Ну, про Париж. Показался он мне гораздо более будничным, чем в тот приезд. Во-первых, тогда была выставка, со мной были Олсуфьевы и мы приехали единственно для того, чтобы веселиться. Теперь он мне показался грязным, с такими же купленными рабами, как и у нас, с угнетенными рабочими, безумной роскошью, и даже здесь это все делается как-то бесстыдно, с большим чувством своей правоты, чем у нас.
Сегодня завтракала у Нины Саломон, потом с ней ходила в "Bon Marche" {Название фирменного магазина (франц.).}, потом вернулись к Саломон, застали там m-lle Герцен, с которой поговорили19.
Она спрашивала разные разъяснения по поводу последних книг и мыслей папа, но я не была так свежа, как когда я говорила с Вандой в вагоне, и поэтому чувствовала, что плохо на нее могла подействовать. Она говорит, что много молодежи очень интересуется папа, и вообще всяким религиозным движением, что они люди "с идеалом", как она говорит.
Потом пришла домой. Лева жалуется, охает, говорит, что за завтраком объелся.
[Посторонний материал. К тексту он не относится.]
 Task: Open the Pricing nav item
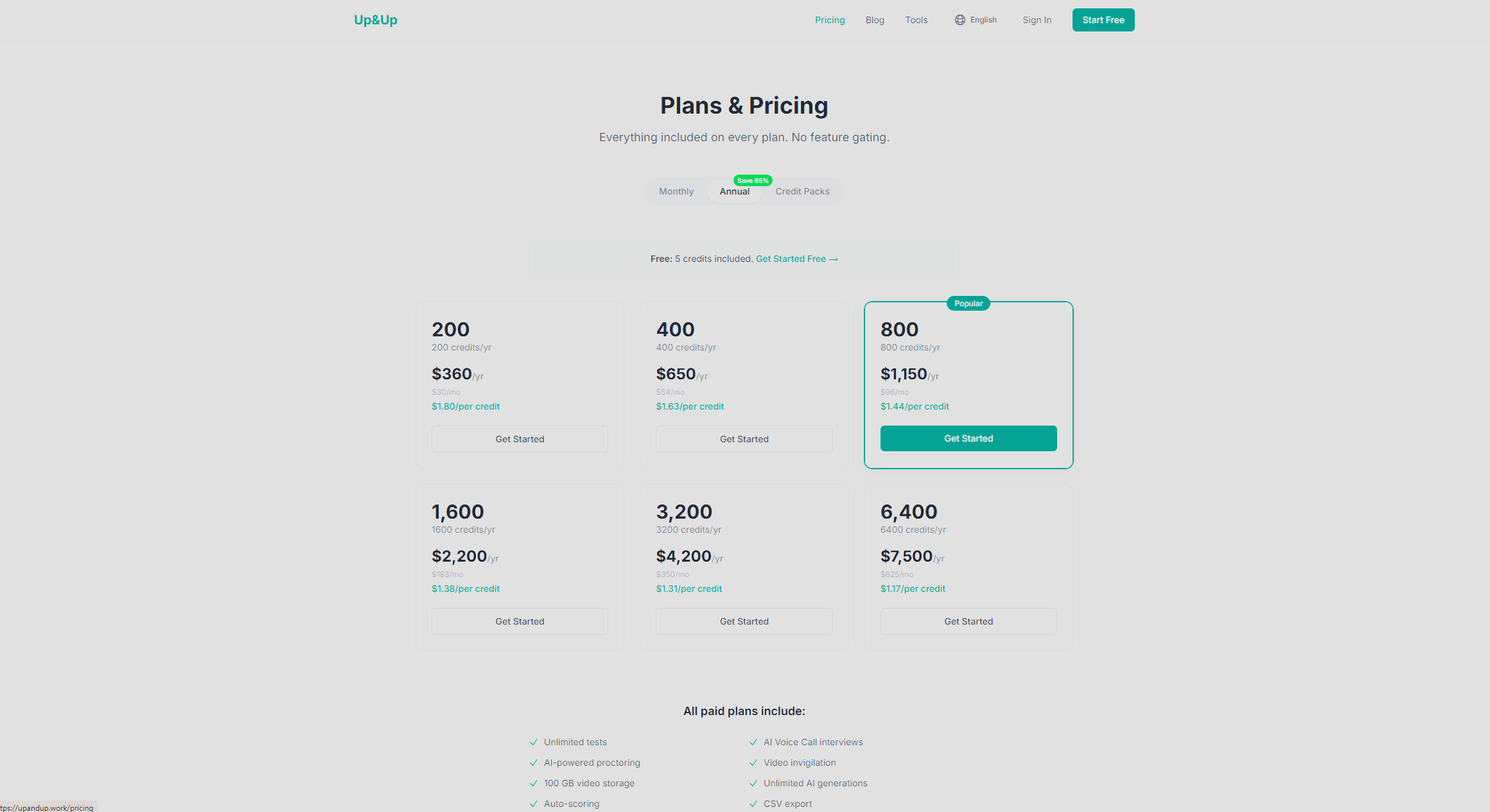(x=830, y=20)
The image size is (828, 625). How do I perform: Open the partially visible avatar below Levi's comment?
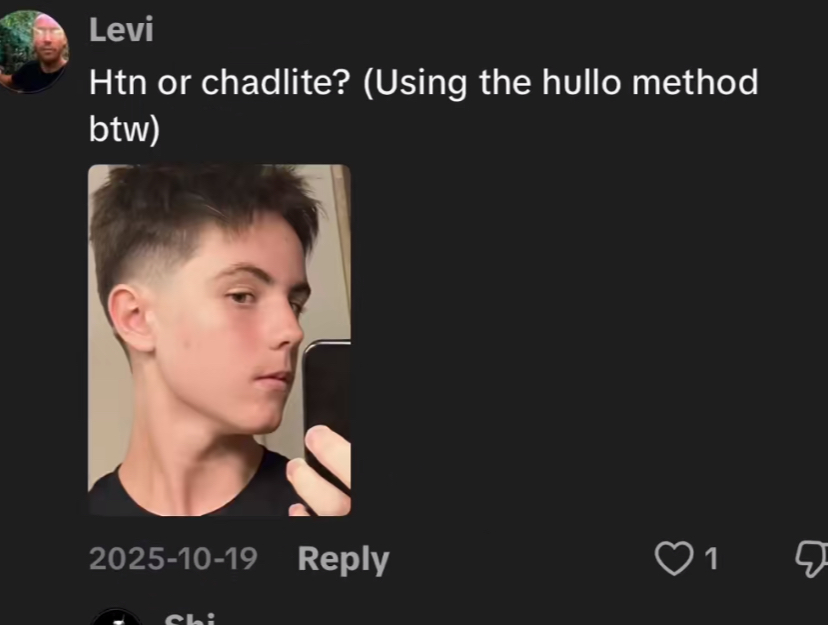tap(116, 617)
В 4 часа за мной заехала одна художница-ирландка, чтобы свезти меня в Atelier Julian. Их 23 ателье в Париже. Там девушки рисуют голого мужчину, чуть-чуть задрапированного, а по углам сидят уже премированные художницы, которым позволяют писать свои картины для Salon. Оттуда она свела меня в ателье одной художницы, которая тоже пишет картину для Salon. Комната наполовину низкая, наполовину очень высокая, наставлены старинные стулья, кресла, накиданы драпировки, повешены китайские зонтики, стоят мольберты. И она сама, в красном шелковом платье, с перьями, кружевами, накрашенная, растрепанная, с палитрой в руке, царствует в этом bric-a-brас'е {хламе (франц.).}. Моя ирландка и она сейчас же затараторили на своем местном художественном жаргоне о предстоящем Salon, о том, что кто говорит, и я с ужасом видела, что это то же движение к effet de lumiere {световым эффектам (франц.).} и всевозможным effets {эффектам (франц.).}, которое у нас, к счастью, только что начинает проникать. Они спрашивали меня про русское искусство, но содержанием картин вовсе не интересовались – пропускали мимо ушей, так что, говоря о картине Ге, мне как-то совестно было распространяться о сюжете, и я невольно говорила больше о технике, об исторической правдивости этой вещи. И грустно стало.